**Problem description:**
Set down the listing exactly as given, minus images.

**Records supplied:**

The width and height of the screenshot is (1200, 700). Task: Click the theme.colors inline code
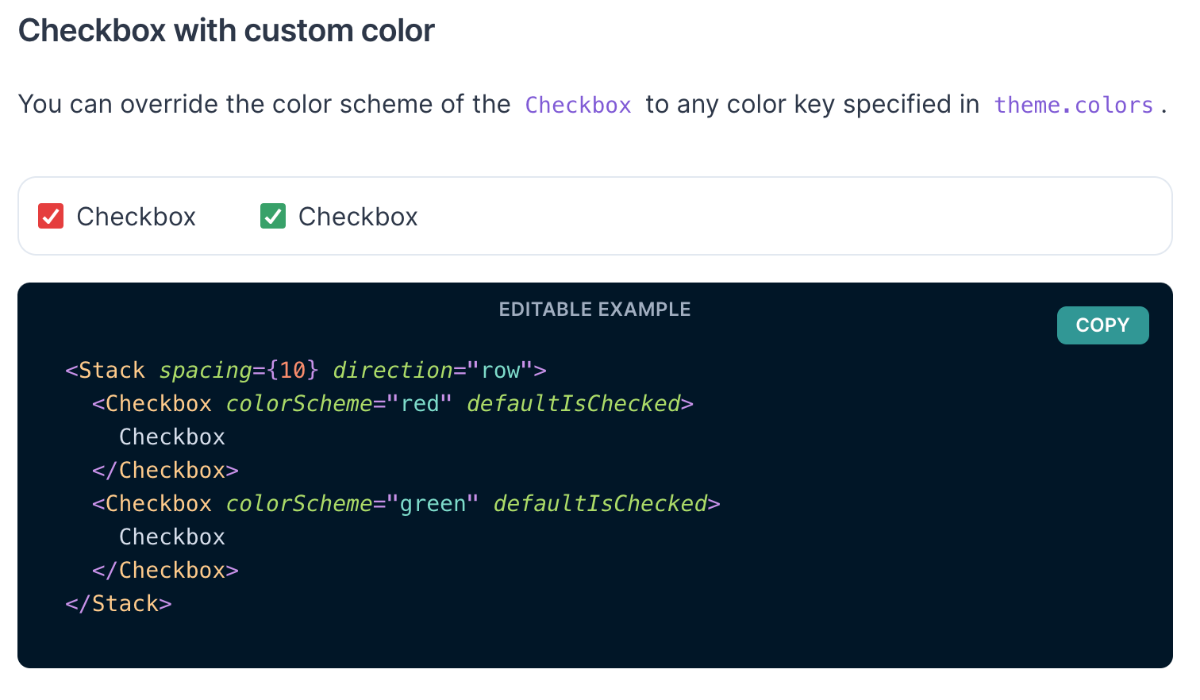click(x=1074, y=105)
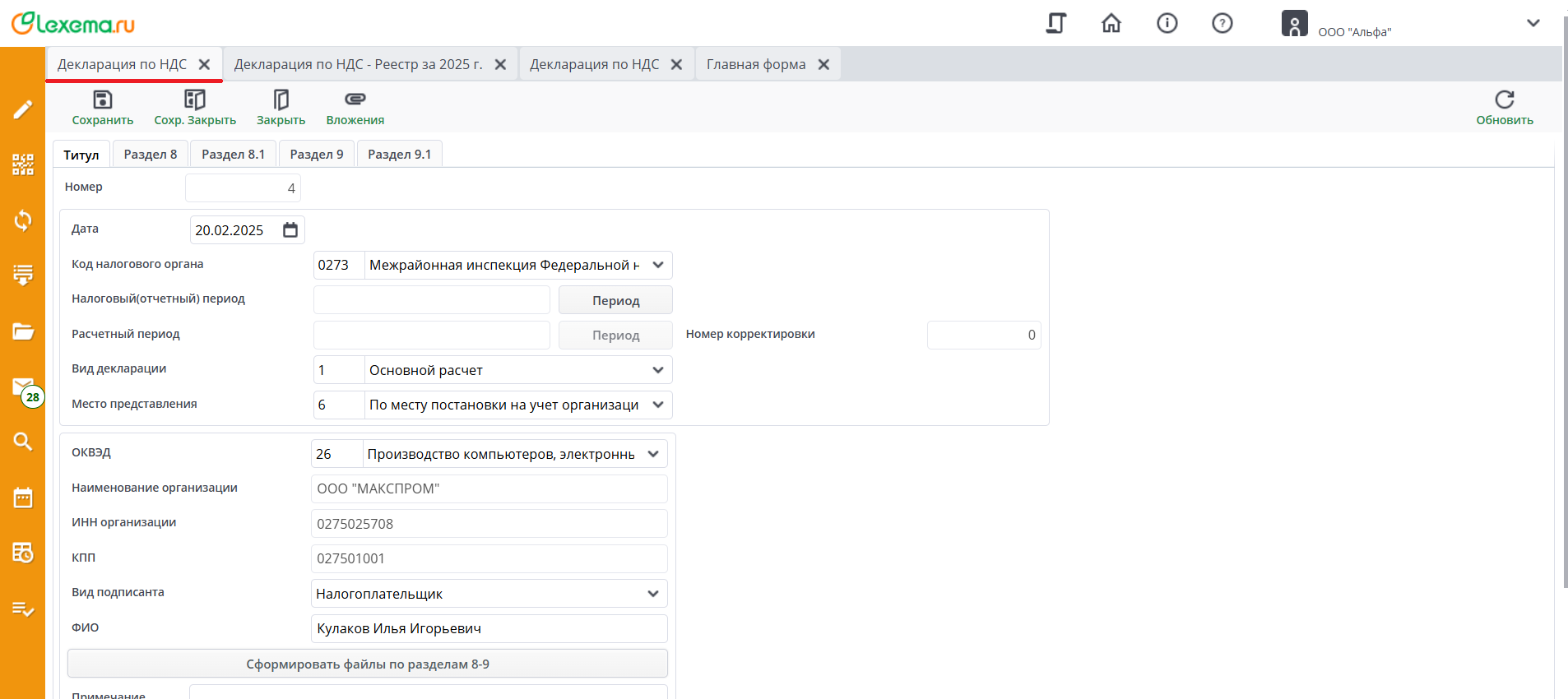Viewport: 1568px width, 699px height.
Task: Open the home icon in header
Action: [x=1111, y=23]
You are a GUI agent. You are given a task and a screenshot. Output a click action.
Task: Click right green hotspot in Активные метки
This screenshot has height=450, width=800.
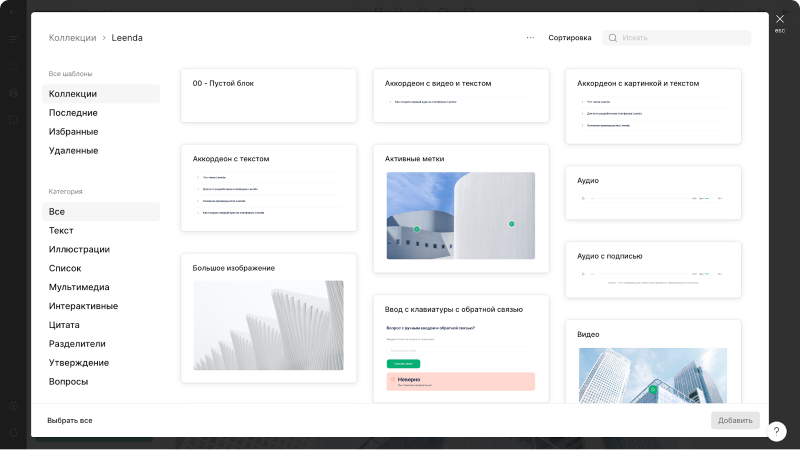[511, 224]
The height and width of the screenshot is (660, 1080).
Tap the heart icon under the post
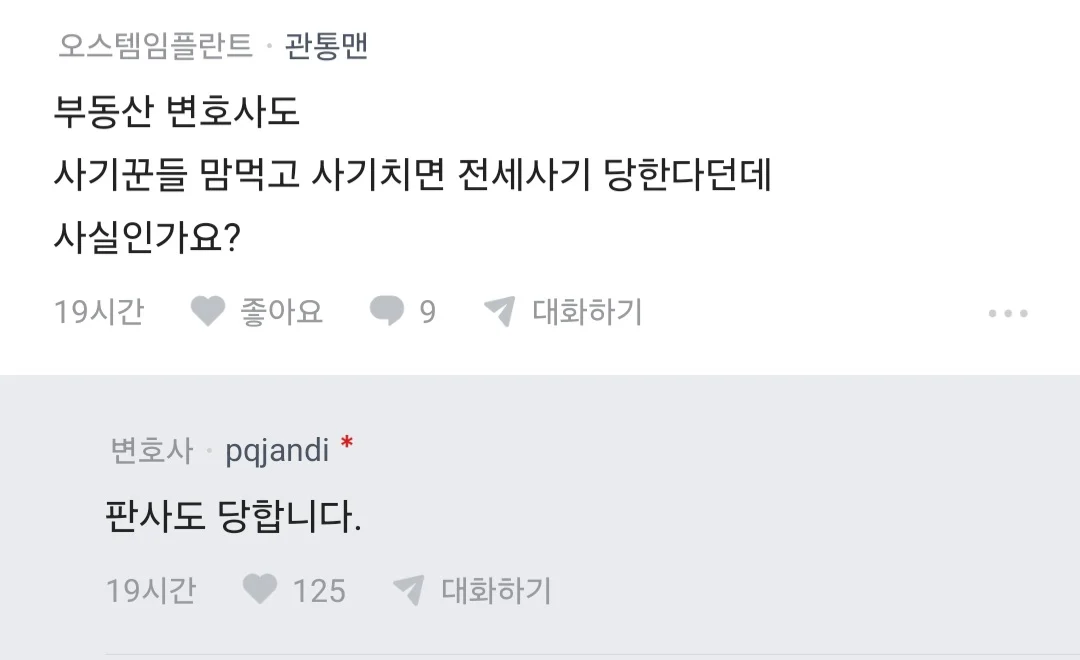pos(208,312)
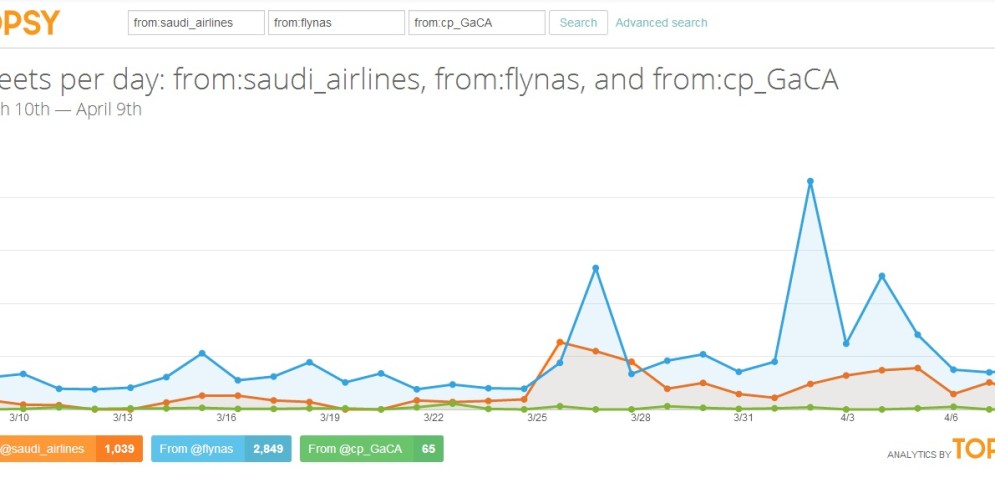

**Result of the exercise:**
The width and height of the screenshot is (1200, 700). Task: Click the theme.colors inline code
click(x=1074, y=105)
Viewport: 1568px width, 699px height.
Task: Open the home icon in header
Action: [x=1111, y=23]
You are a GUI agent. You are given a task and a screenshot. Output a click action.
Task: Click right green hotspot in Активные метки
This screenshot has height=450, width=800.
[511, 224]
The height and width of the screenshot is (660, 1080).
Tap the heart icon under the post
pos(208,312)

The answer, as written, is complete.